The statewide conference is an important space to chart a course for this movement between now and the early part of the fall semester. Undoubtedly we will lose some momentum with the end of the school year, so it’s important to target smaller actions we can do over the summer, and hit the ground running in the fall. A corporate campaign and a series of actions targeting political hopefuls might make effective summer campaigns.

Additionally we face a problem with the movement’s current structure. Decisions are made through a rather byzantine network of regional and local coordinating committees, a statewide coordinating committee, and email lists that correspond to each of these bodies. The existence of coordinating committees is a good thing, but their mandate is so limited that instead of focusing political discussions and developing strategic alternatives, they often end up focusing on logistical details for yet more meetings. And the email lists have frequently gotten bogged down in flame wars, masculinism and sectarian modes of discussion.

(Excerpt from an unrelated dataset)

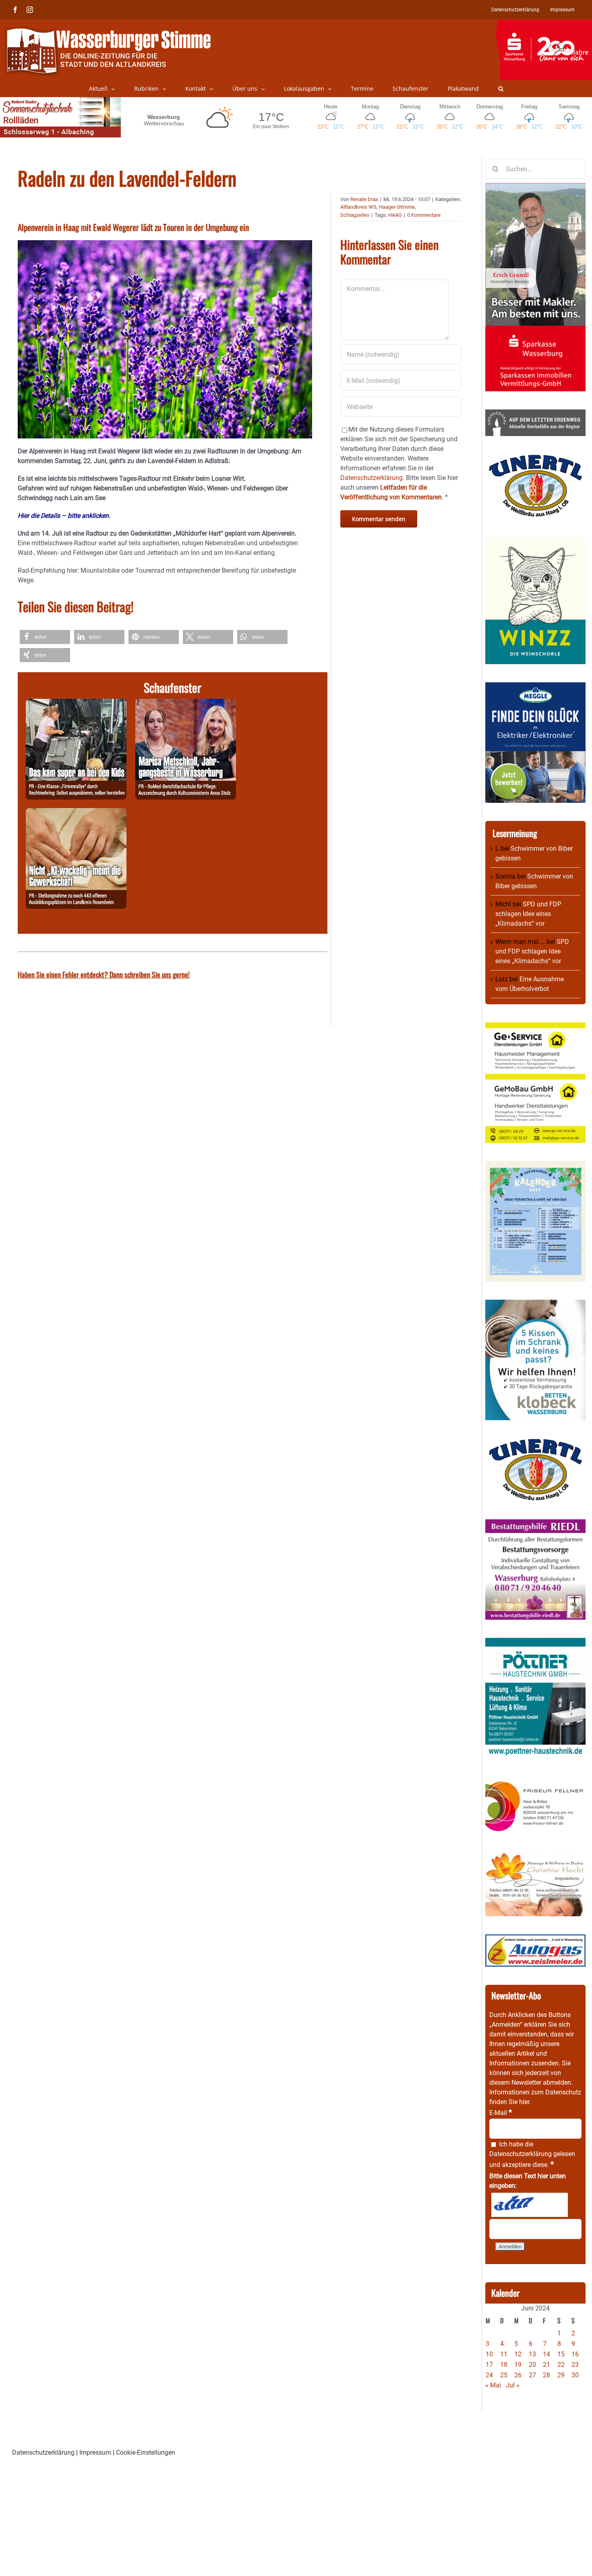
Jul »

We need to revise these structures, especially at the local and state levels, if we want to develop new people coming into the movement as activist-organizers. Coordinating committees or strategy committees should never substitute for broad, democratic decisionmaking, but they can function to enable that decision making. They can promote healthy political debate, raising analytic as well as strategic and tactical issues. They can then aid the development of well-thought-through, collectively discussed, possibly counterpoised, proposals for action.

At Santa Cruz, running proposals through a strategy committee allowed us to move from meetings where people would throw out half-formulated ideas to better articulated, multifaceted discussions.

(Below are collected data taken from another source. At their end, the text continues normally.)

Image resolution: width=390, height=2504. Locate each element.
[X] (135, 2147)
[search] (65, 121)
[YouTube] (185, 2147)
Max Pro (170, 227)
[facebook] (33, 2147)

Initially the idea of a strategy committee was somewhat controversial,. There was a fear that some political tendencies would use the committee to impose their agenda. The result was that different political currents turned out their sympathizers for the initial strategy committee meeting. In my view this was positive in that it allowed for a sharper discussion. This particular model will not work everywhere, and it’s too soon to say for how long it will work even at Santa Cruz.

The reality is that the movement in defense of public education has tended to generate new forms of campus organization every couple of months: We’ve seen general assemblies, solidarity forums, action assemblies, dance parties that lead into immediate action, a strike committee, a strategy committee, and a solidarity forum.

At a statewide level, we need to be prepared to experiment with these forms as well. This experimentation will help us find structures that will minimize infighting and logistics-driven discussions, and maximize meaningful political debates and strategic development.